My appreciation for the writing of Zadie Smith began January 30, 2007 at Foyles Bookshop on Charing Cross Road. I spotted the most beautiful book cover I’d ever seen, for a book called On Beauty. I bought the book without knowing anything about Smith, saved the receipt as a bookmark, and started reading it on the plane back to the States. With writing as beautiful as the cover, my heart broke for Kiki and I was infuriated with Howard—but more than that, I was astonished at the depth of the characters’ nuances and motivations.
Fast forward two years and I stumbled on the writing of Nick Laird in much the same way. Shelving books at Borders Books & Music, the story told through illustrations on the cover of Glover’s Mistake caught my eye. Then, the multi-layered story of James, David, and Ruth and their life in London drew me in and I couldn’t put the book down.
It was a quick reference to Zadie Smith on the acknowledgments page of that book, and then a brief name-check of “Nicky Laird” while reading White Teeth a few months later when I started putting two and two together. Nick Laird and Zadie Smith could be added to the list of literary power couples who live, write, and edit together.

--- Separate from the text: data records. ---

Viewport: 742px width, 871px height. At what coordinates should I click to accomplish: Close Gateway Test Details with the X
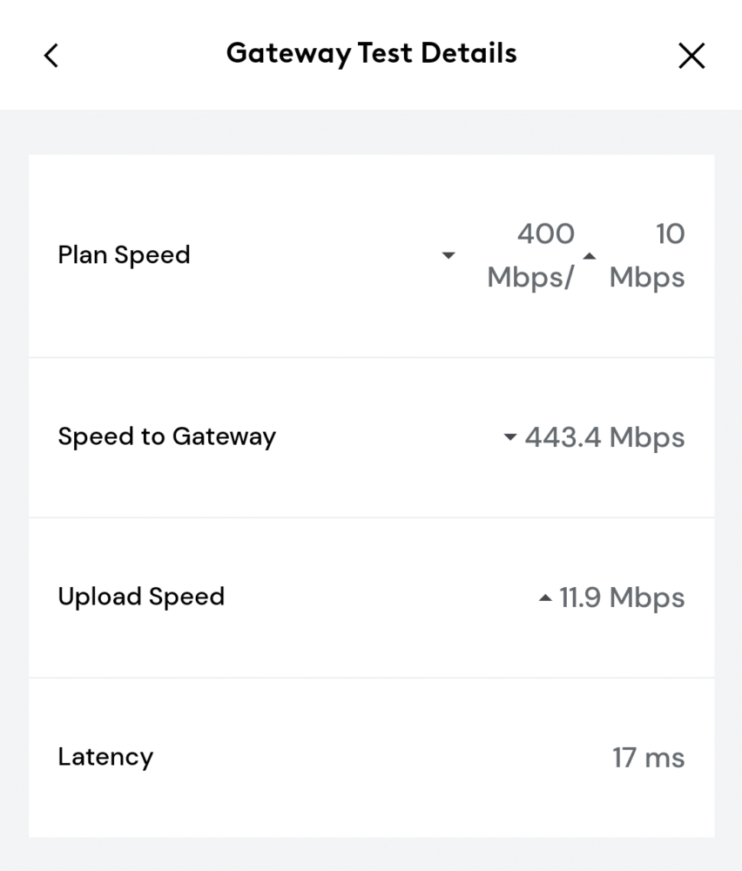[691, 56]
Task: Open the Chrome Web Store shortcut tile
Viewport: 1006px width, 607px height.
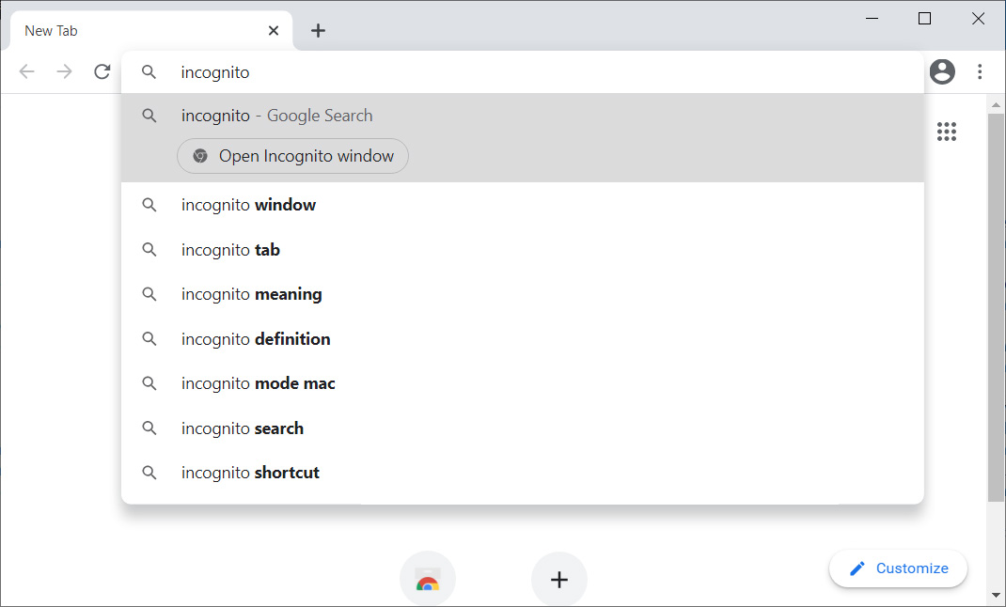Action: pos(428,579)
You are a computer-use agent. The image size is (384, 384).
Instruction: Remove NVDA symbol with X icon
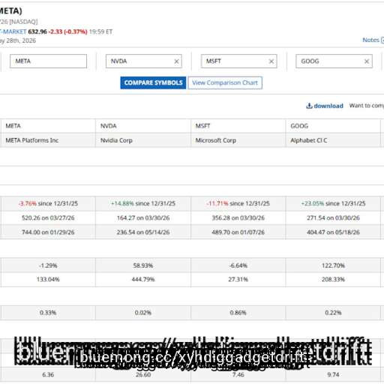pyautogui.click(x=176, y=62)
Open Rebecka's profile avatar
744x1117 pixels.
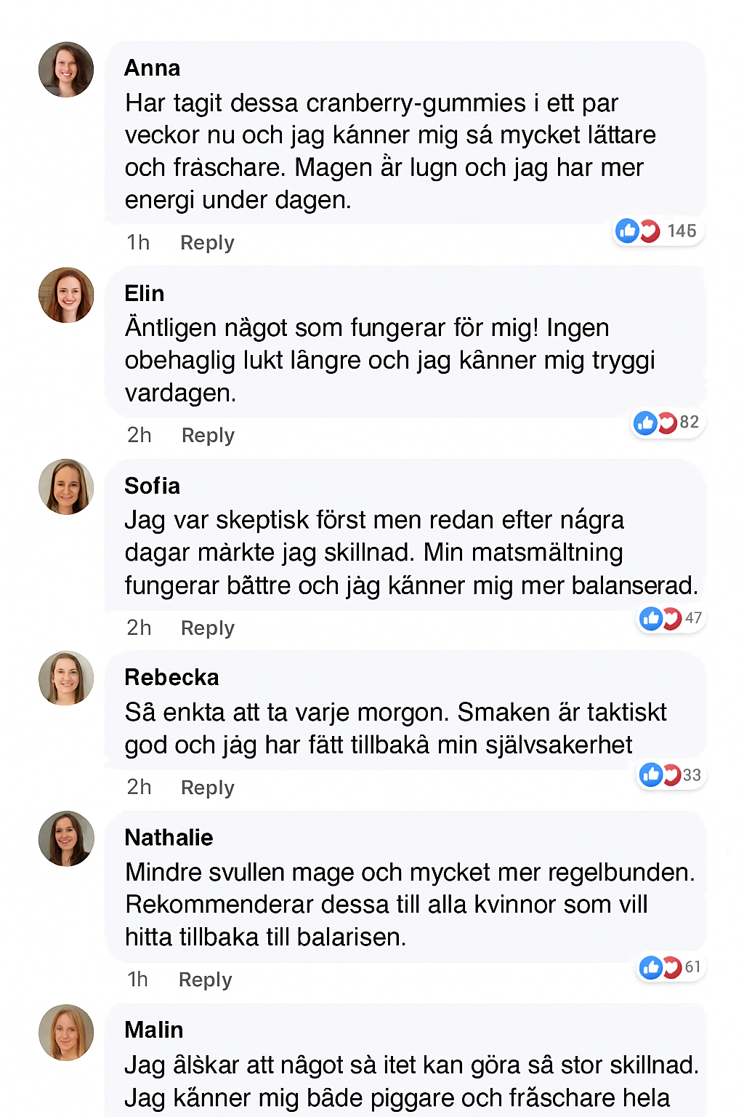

Known collectively for their novels, poetry, short stories, and essays, they met when Laird was editor of The Mays anthologies (a collection of writing from the students of Oxford and Cambridge) and Smith submitted her writing for consideration. Laird, who has written four collections of poetry, three novels, and has several other projects in the works, was shortlisted for the T.S. Eliot prize for his most recent collection of poetry, Feel Free, and is a professor of poetry at Queen’s University in Belfast and at New York University. Smith is a tenured professor of fiction at NYU and is the author of five novels, three essay collections, and a collection of short stories. In addition to splitting their time between writing and teaching, they also split their time between New York City and London.
Laird’s most recent novel, Modern Gods, hits on the intersection of politics, religion, and culture in a captivating tale of reinvention, and Smith’s newest essay collections Feel Free (2018) and Intimations (2020) address similar topics with the same level of depth and nuance as On Beauty, so that’s where we began our conversation.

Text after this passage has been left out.